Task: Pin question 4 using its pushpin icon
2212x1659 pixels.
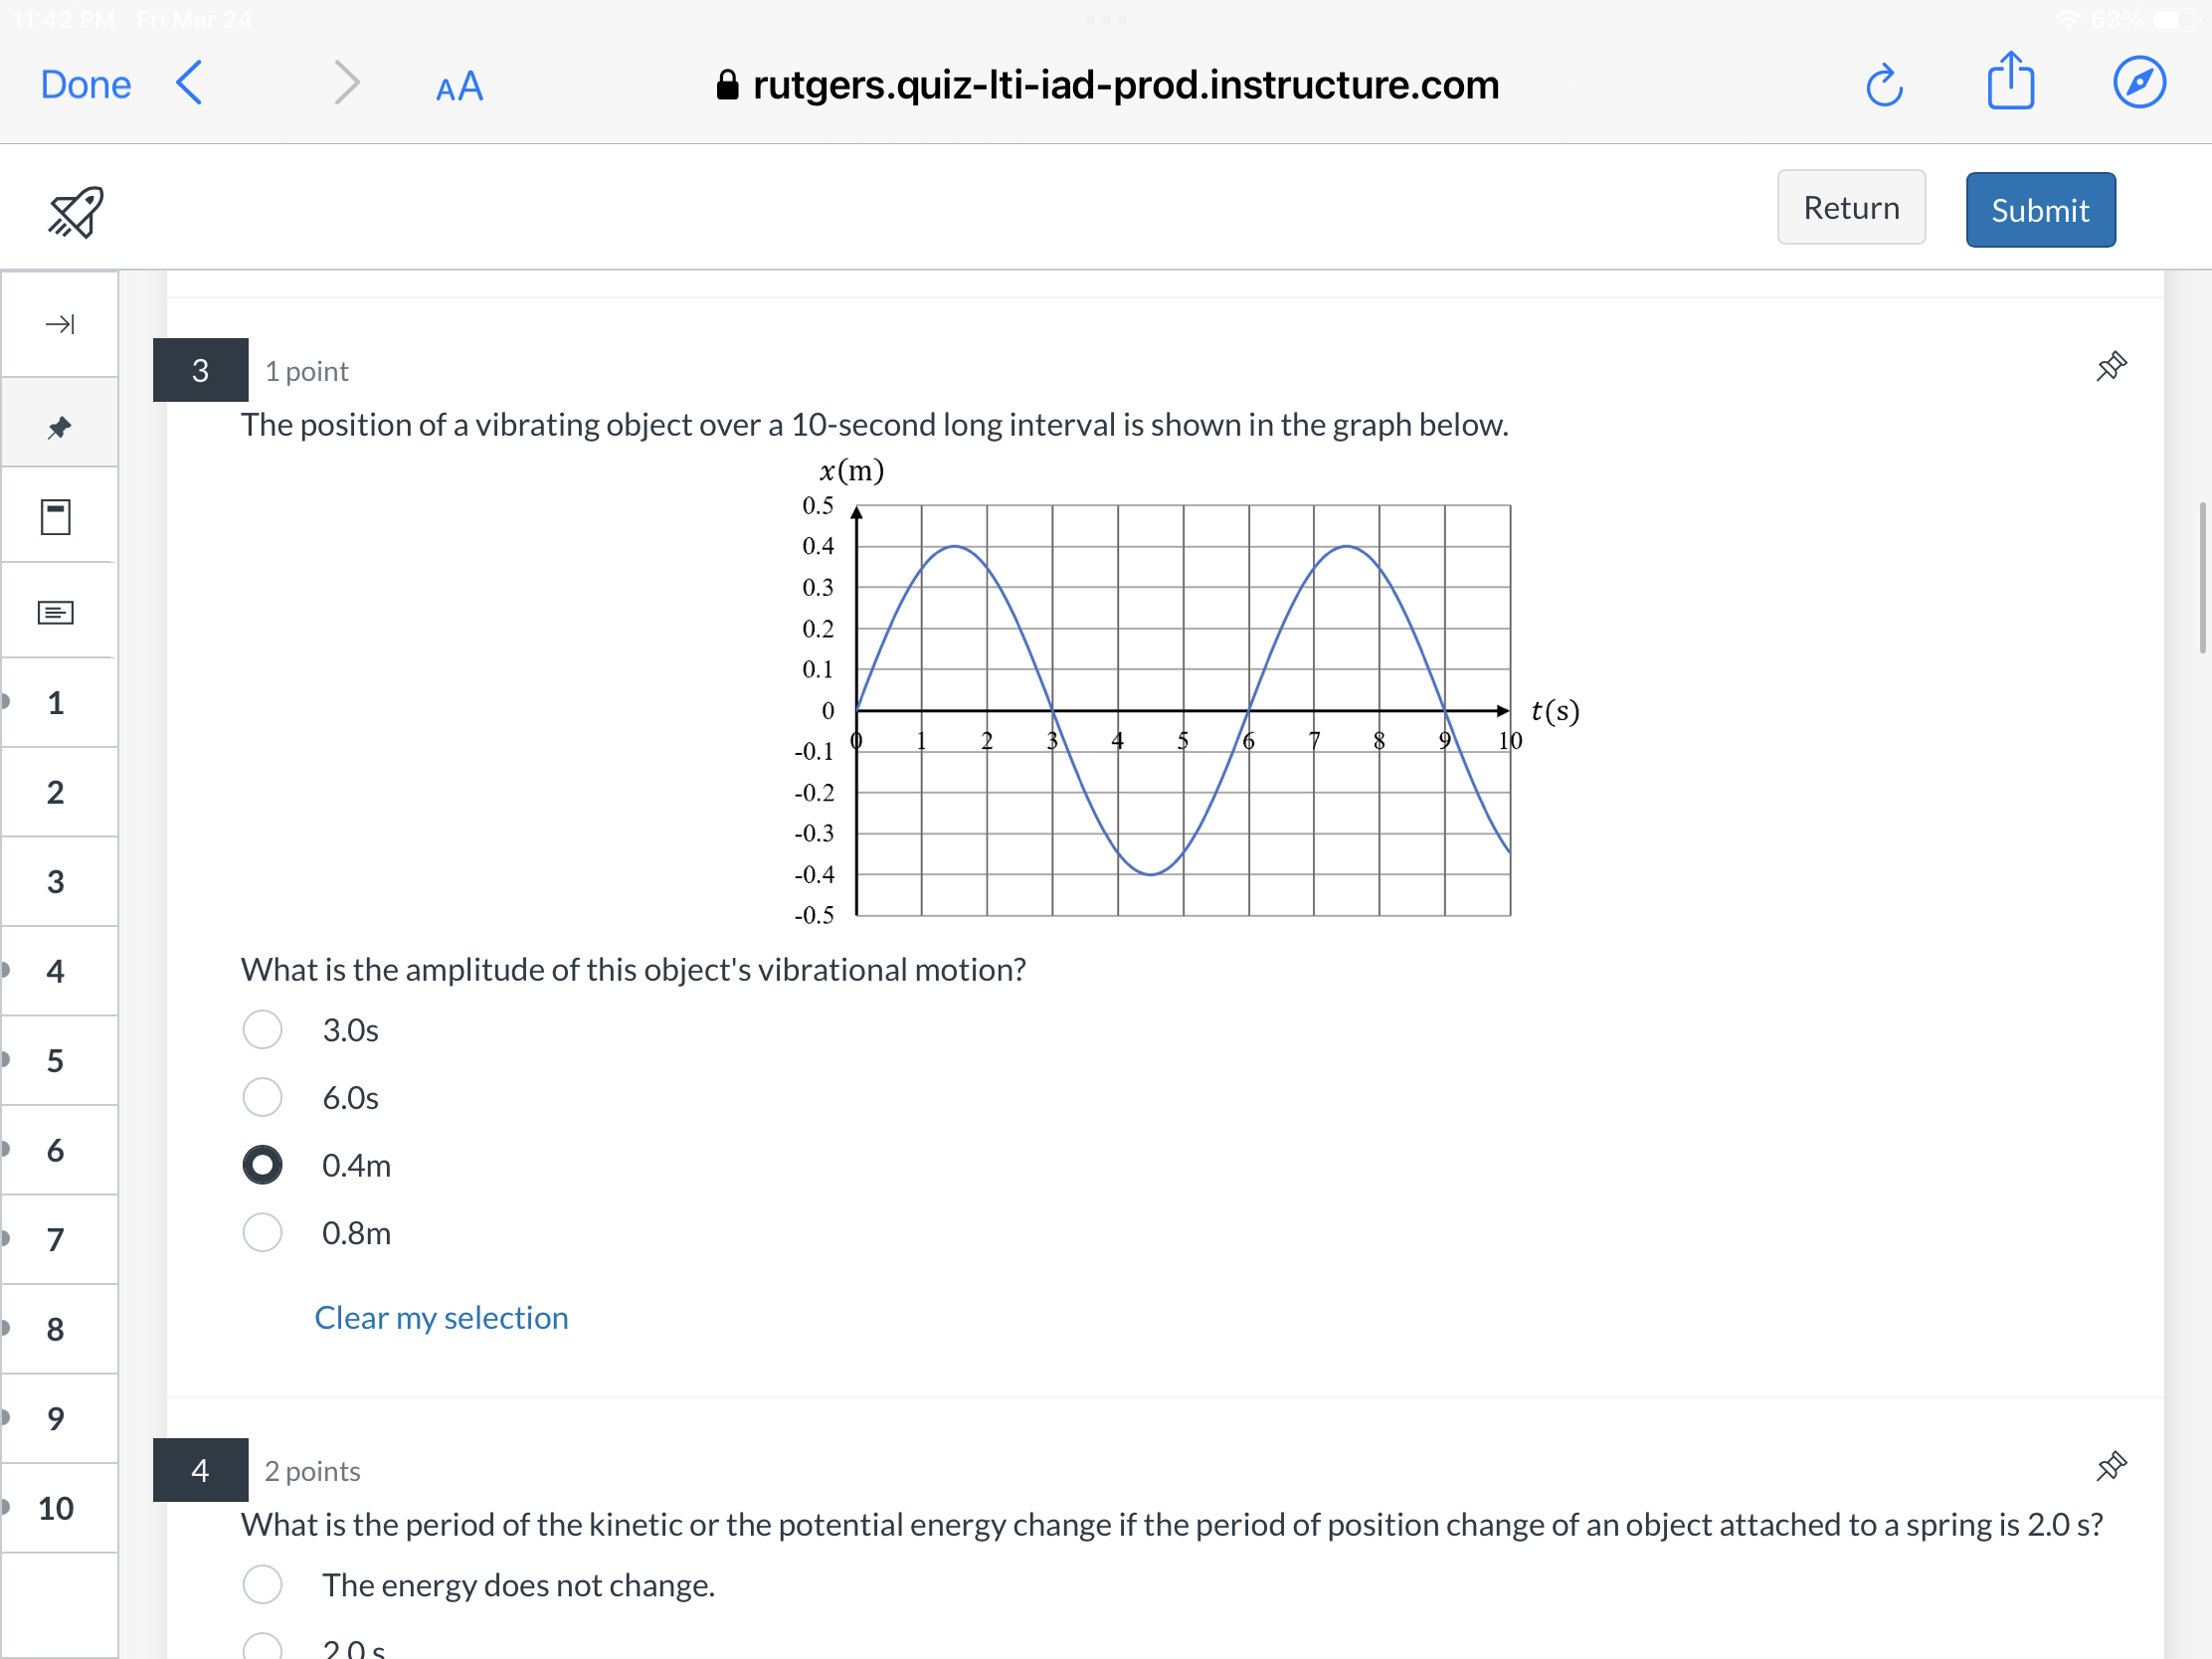Action: (x=2111, y=1467)
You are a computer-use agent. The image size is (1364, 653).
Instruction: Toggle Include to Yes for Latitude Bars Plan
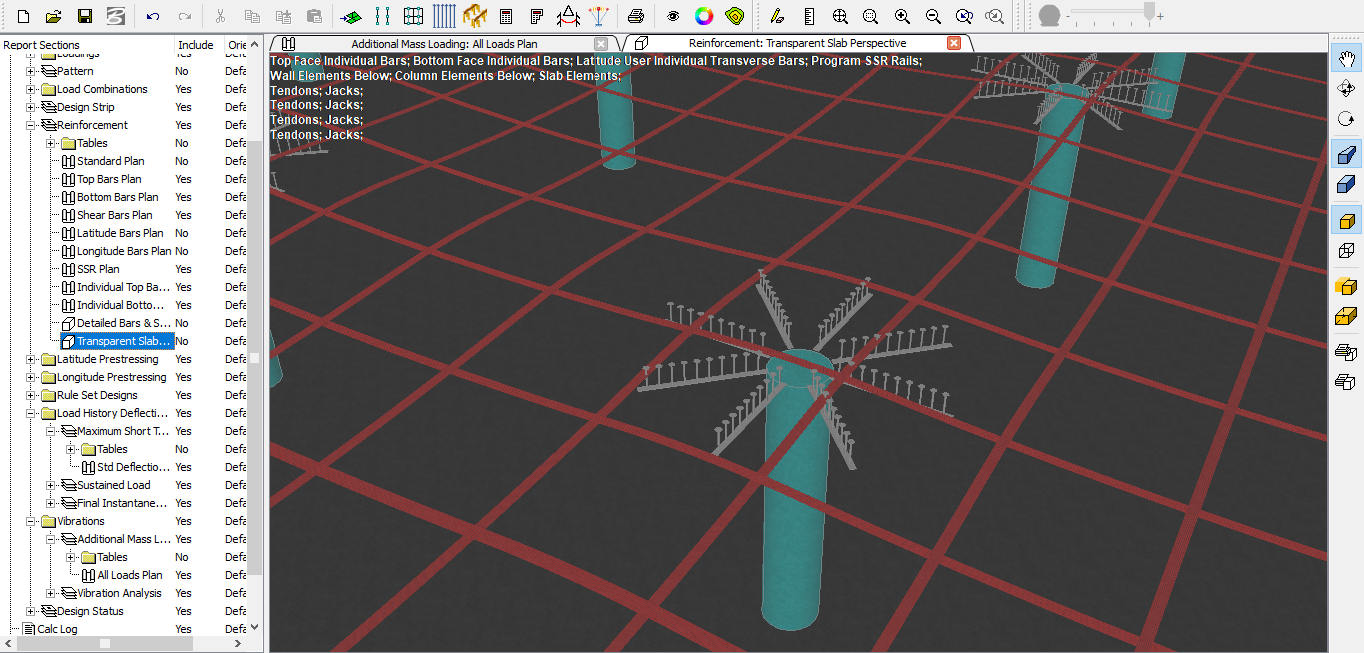point(182,233)
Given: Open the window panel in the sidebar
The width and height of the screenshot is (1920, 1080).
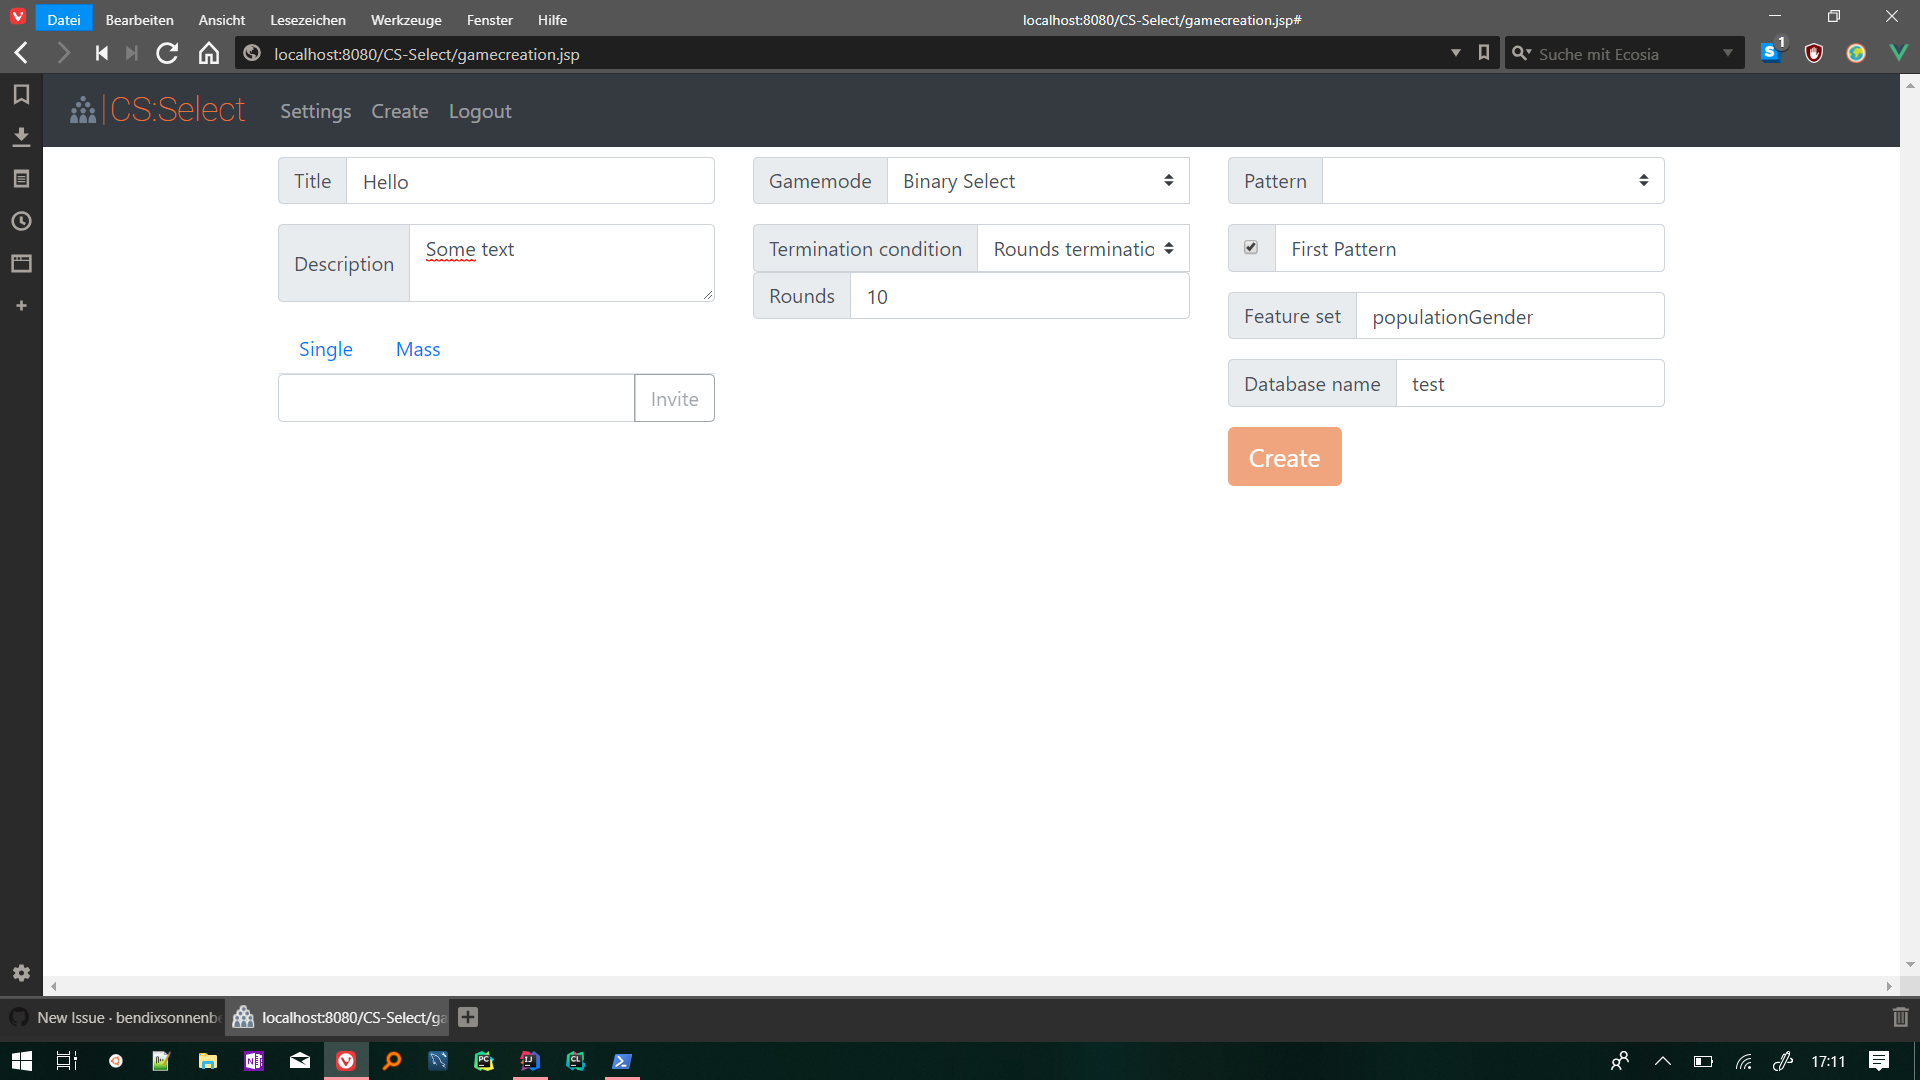Looking at the screenshot, I should [21, 263].
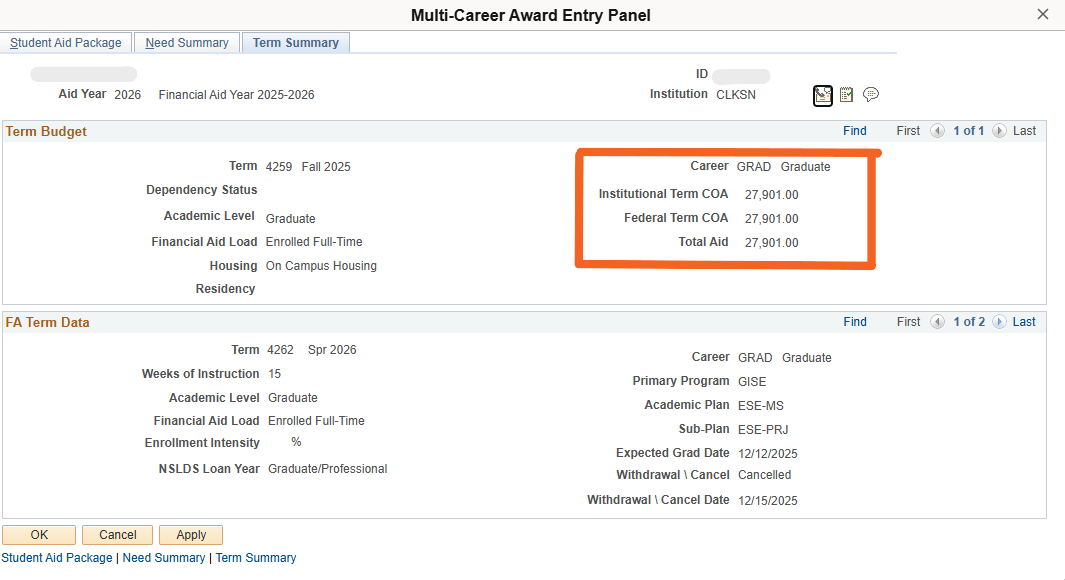The image size is (1065, 580).
Task: Go to previous row in FA Term Data
Action: click(x=937, y=322)
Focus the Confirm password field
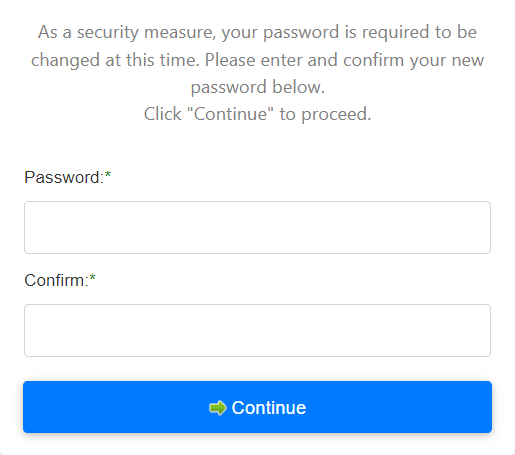Image resolution: width=515 pixels, height=455 pixels. coord(257,330)
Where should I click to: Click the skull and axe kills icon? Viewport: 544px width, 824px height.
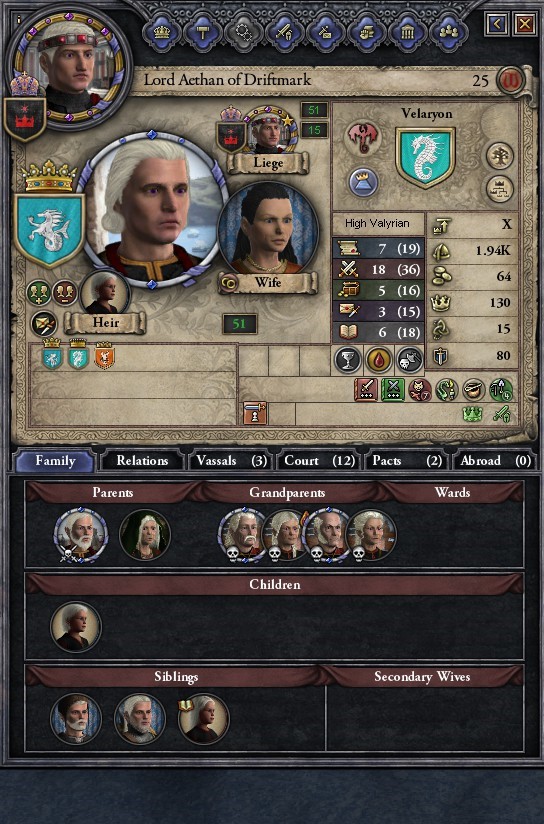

WHAT YOU ARE ASKED TO DO:
Rewrite all the items above with "pushpin" swapped for "thumbtack" and nothing else changed, omitting the pictures.

RESPONSE TO THIS EXERCISE:
Task: Pin question 4 using its thumbtack icon
2212x1659 pixels.
Action: (x=2111, y=1467)
You are a computer-use agent. The image size is (1364, 653).
Instruction: Toggle Include to Yes for Latitude Bars Plan
point(182,233)
Given: Open the window panel in the sidebar
The width and height of the screenshot is (1920, 1080).
Looking at the screenshot, I should [21, 263].
The image size is (1065, 580).
Task: Go to previous row in FA Term Data
Action: click(x=937, y=322)
Focus the Confirm password field
Image resolution: width=515 pixels, height=455 pixels. coord(257,330)
Where should I click to: Click the skull and axe kills icon? Viewport: 544px width, 824px height.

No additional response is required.